# [TRAVAIL DEMANDÉ]
**1.** Dans le texte sur les difficultés des jeunes en lecture, de quelle association Viviane Youx est-elle la présidente ?
**2.** Modifiez un passage du texte sur les difficultés des jeunes en lecture. Commencez aux mots « Viviane Youx, présidente », arrêtez-vous après « le ministre Blanquer. », et remplacez « enseignants » par « professeurs ».
**3.** Poursuivez le texte sur les difficultés des jeunes en lecture à partir de l’endroit où il s’arrête.

──────── TEXTE CITÉ ────────

Difficultés des jeunes en lecture : "si on ne travaille que la fluence, nous formons des perroquets "


Viviane Youx, présidente de l’AFEF dénonce aujourd’hui une vision « extrêmement traditionnaliste » de l’école. Photo : Viviane Youx

Quelle a été votre réaction à la lecture de cette note ?

Hélas, ce n’est pas une surprise. Deux items ont toutefois particulièrement attiré notre attention. Depuis des années, nous, membres de l’association, enseignants, mais aussi chercheurs, insistons sur la compréhension en lecture, ce qui est ici appelé « traitements complexes ». C’est à dire la capacité des enfants à repérer des informations dans un article de presse, dans un texte narratif. Des travaux de recherches très importants ont été menés ces dernières années sur ces questions, notamment ceux de Roland Goigoux, qui ont été complètement éludés par le ministre Blanquer.

──────── DONNÉES FOURNIES ────────

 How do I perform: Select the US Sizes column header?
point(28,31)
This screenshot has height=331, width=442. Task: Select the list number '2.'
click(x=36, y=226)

────────

# [RÉPONSES RÉDIGÉES]
**1.** Elle est présidente de l’AFEF.

**2.**
Viviane Youx, présidente de l’AFEF dénonce aujourd’hui une vision « extrêmement traditionnaliste » de l’école. Photo : Viviane Youx

Quelle a été votre réaction à la lecture de cette note ?

Hélas, ce n’est pas une surprise. Deux items ont toutefois particulièrement attiré notre attention. Depuis des années, nous, membres de l’association, professeurs, mais aussi chercheurs, insistons sur la compréhension en lecture, ce qui est ici appelé « traitements complexes ». C’est à dire la capacité des enfants à repérer des informations dans un article de presse, dans un texte narratif. Des travaux de recherches très importants ont été menés ces dernières années sur ces questions, notamment ceux de Roland Goigoux, qui ont été complètement éludés par le ministre Blanquer.

**3.**
On sait que si on ne se préoccupe pas de ce que les enfants comprennent, tout s’efface très vite. Mais le gouvernement a préféré développer la fluence, soit mettre l’accent sur le décodage, le déchiffrage. C’est indispensable certes mais si on ne travaille que cela, nous formons des perroquets  ! Des élèves capables de répéter un texte, seulement cela.

Si les élèves français ne sont pas bons, et c’est ce que montre les dernières études et notamment l’enquête PISA, ce n’est pas tant une question de décodage, de déchiffrage, que de compréhension.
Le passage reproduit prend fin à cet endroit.